DUSAPIN Elisa Shua | Vladivostok Circus

Coup-de-coeur d’Alban LÉCUYER pour Vladivostok Circus d’Elisa Shua DUSAPIN
DISSONANCES #40

«  Lumière rasante. Toujours plus blanche avec l’avancée de l’automne. En Europe, elle devient jaune, ici transparente. On dirait que la matière perd en densité, la pierre, le verre, le limon, l’arbre se craquellent, un froid sec. » Nathalie, une jeune costumière suisse, arrive au Vladivostok Circus où trois acrobates s’entraînent à la barre russe entre deux saisons. Elle doit dessiner leurs tenues de scène pour une compétition internationale, mais le directeur du cirque ne l’attendait pas si tôt et Anna, la voltigeuse du trio, se méfie de cette nouvelle présence féminine.

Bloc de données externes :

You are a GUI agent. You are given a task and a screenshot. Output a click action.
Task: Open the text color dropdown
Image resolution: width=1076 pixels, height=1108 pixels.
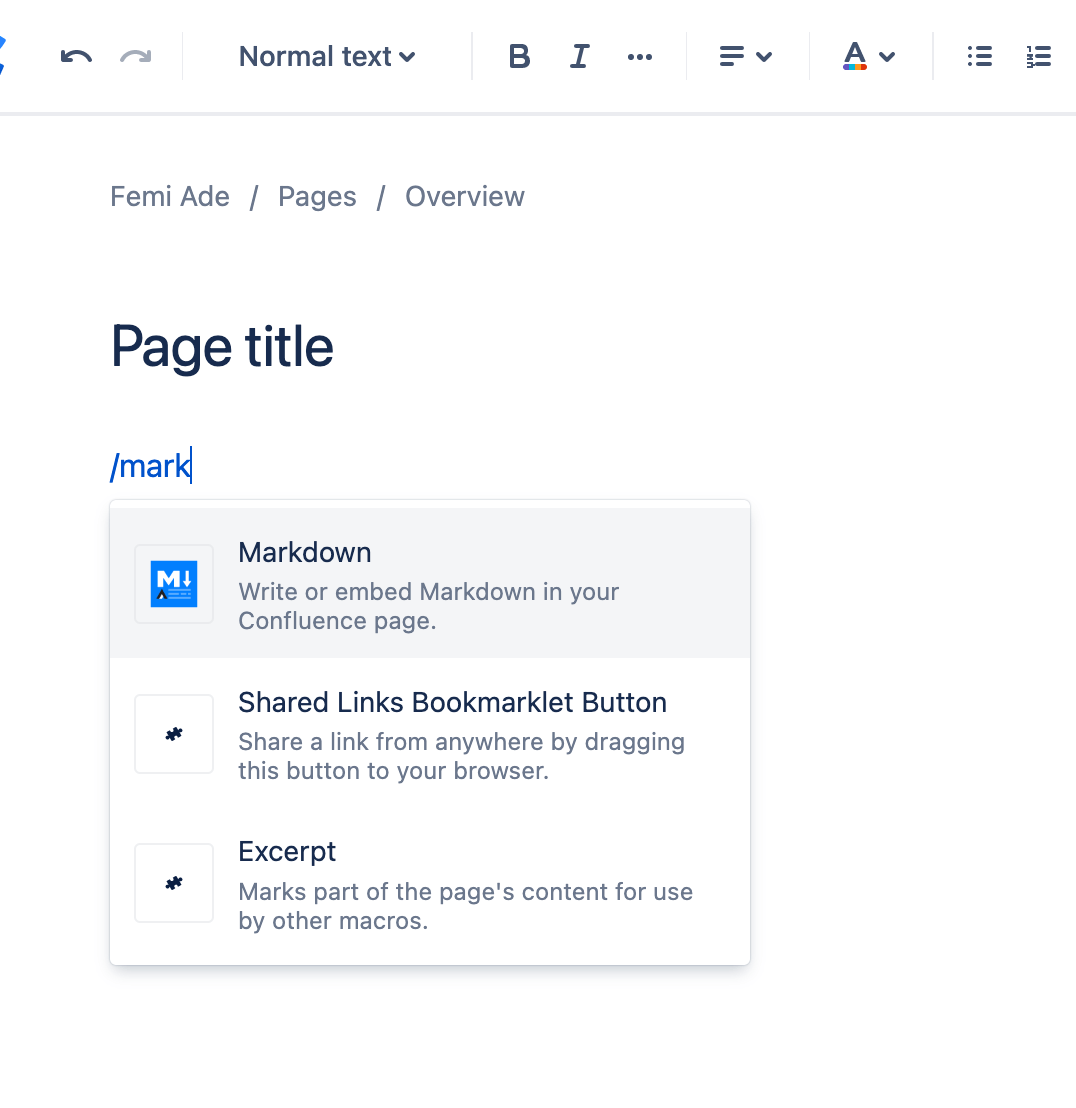pos(869,57)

Tandis que Nathalie déambule, égarée dans son temps libre, à la recherche de sa place dans le groupe et de ce qui pourrait donner un sens à son travail, les répétitions sur la piste racontent un équilibre précaire construit sur le langage de l’effort et de la tension, de l’inlassable répétition des tâches. « Tu sais, quand je pense à tous ces petits corps suspendus entre le ciel et la terre, ça me fait sourire de me dire que parmi eux, il y en a pour qui se mettre à voler, c’est d’abord tomber. »

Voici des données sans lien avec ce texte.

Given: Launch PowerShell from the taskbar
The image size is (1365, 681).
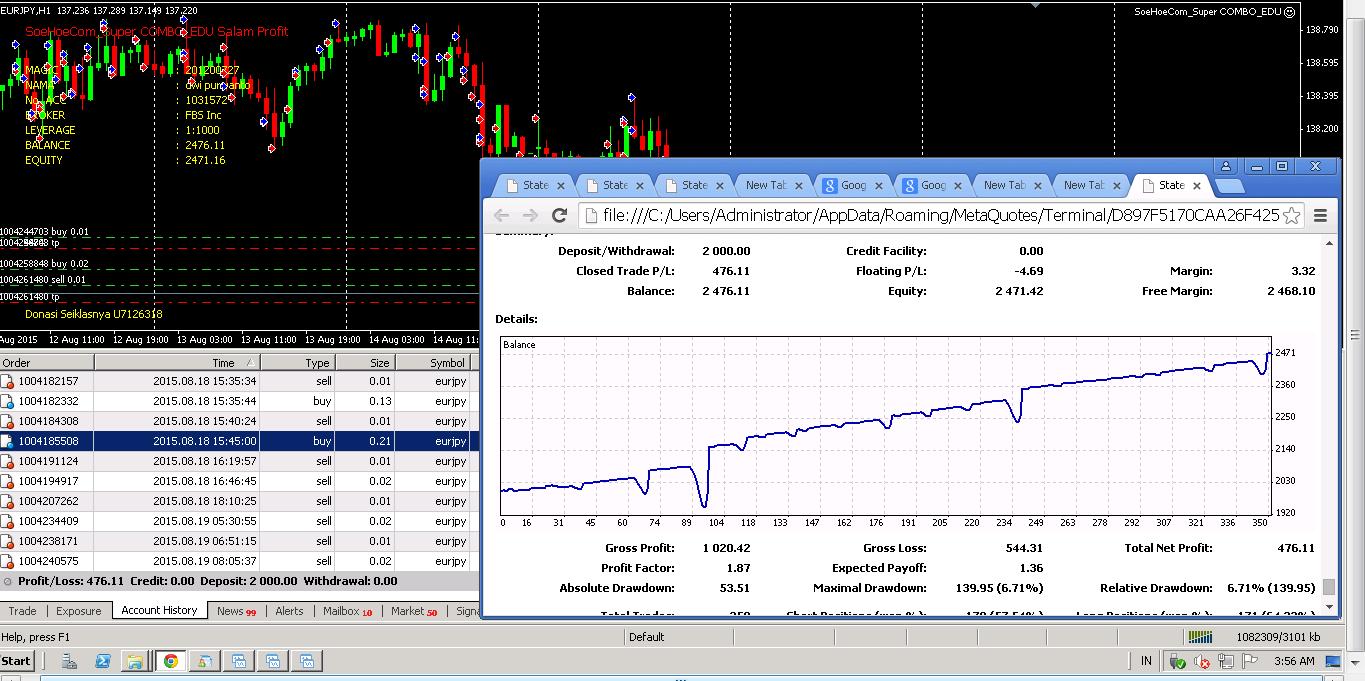Looking at the screenshot, I should tap(102, 661).
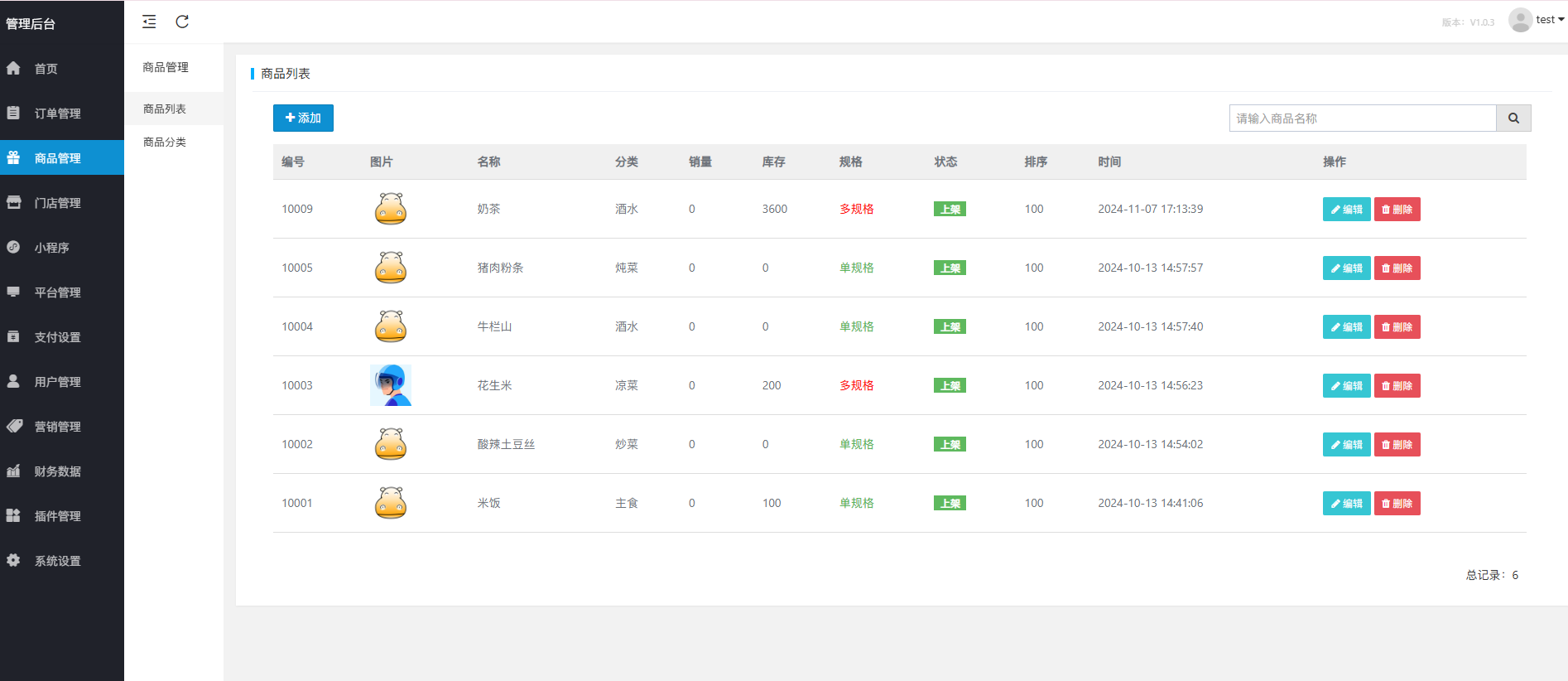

Dans ce roman où tout se disloque sans cesse pour aussitôt se rafistoler, émerge une certaine esthétique de la distance – lexicale, kilométrique, physique – et de son effondrement : Nathalie finira tôt ou tard par se confronter à ses itinéraires passés et par retrouver des figures familières.
Le récit d’Elisa Shua Dusapin chemine entre le chapiteau et la mer grise parsemée de porte-conteneurs pour nous faire ressentir à la perfection les soubresauts de l’œuvre en train de prendre forme1, et de se confondre peu à peu avec l’existence que chacun tente de se confectionner.